ページ抜粋 »
____

菅本 こんなに日本だけでも知らないことだらけなんだな!というのは、すごく感じています。47都道府県回り終わったら、もうこの旅は終わりだって思っていたんですけど。回れば回るだけ、他の季節に来たいとか、同じ県内でもこのエリアも行ってみたいとか、行きたい所ばかり増えるので、旅が終わらないなというのをすごく実感しています。愛媛も行かせてもらったんですけれど、正直全然もの足りていないので、もっといろんな所を知りたいし、いろんな方に出会いたいなと思っています

 

「旅するおむすび屋」菅本さんが感じた愛媛とは?

 

――愛媛を訪れた印象は?

菅本 空港降りたときは、めちゃみかんだなって(笑)。王道ですけれど、みかんジュースが絶対飲みたくなる感じは、着いた瞬間から愛媛に来たな!って思わせてくれました。こう思わせてくれる食べ物があるって、やっぱりうらやましいなというか、他の県にはあまりない文化だなっていうのはすごく思いました

 

――愛媛県で出会った人は?

菅本 皆さんすごく明るくて、ウェルカムな方が多かったイメージはすごくあります。今回のおむすび旅とは違うタイミングで愛媛に行った時だったんですけれど、道後温泉エリアに1人で泊まる機会があって、地元の人しか行かなさそうな、めちゃくちゃローカルな感じの店に入ったんですけど、「どこから来たの?」っていうところから始まって、みんなと仲良くなりました。そんな感じが愛媛の方の好きなところだなって思います

 

 

実際におむすびを結んでいただきました!

 

――お米が炊き上がったようです!

菅本 おー!めっちゃいい香りしますね!いい感じにおこげもできて。美味しそうに炊けています。西の方のお米って粒が小さいものが多いんですけれど、一粒一粒がしっかりしていますね

 

菅本さんがセレクトしたお米は、愛媛県産の田力米(たりきまい)と三間米(みままい)。そして、このお米に合う愛媛県産の食材も準備していただきました。結んでいただくおむすびは、2種類!

【大島宮窪地域のエビみそを使用したおむすび】と【松山あげと舞茸の炊き込みご飯おむすび】です。

 

――食材を選ぶ基準はありますか?

菅本 私が選ぶというよりかは、地元の方がオススメしてくださったりとか、つないでくださった方が、この地域だったら、これかなっていうのを提案してくださったりします。調べても出てこないものが多いので、すごく面白いですね。なので、取材先に行く時は「あえて地元の方に聞く」というのを結構大事にしています。今回は、愛媛に行った時に教えていただいたものを取り入れてみました

 

――愛媛県の食材で気づいたことは?

____

データ一覧 »
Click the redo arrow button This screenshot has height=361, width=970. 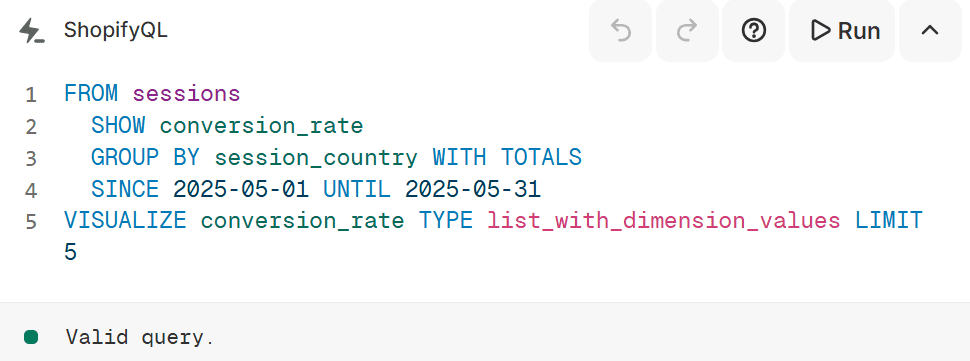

____

設問 » ページ抜粋によると、菅本さんがおむすびのために選んだお米は何ですか。 データは使用しなくても差し支えありません。

解答 » 愛媛県産の田力米(たりきまい)と三間米(みままい)です。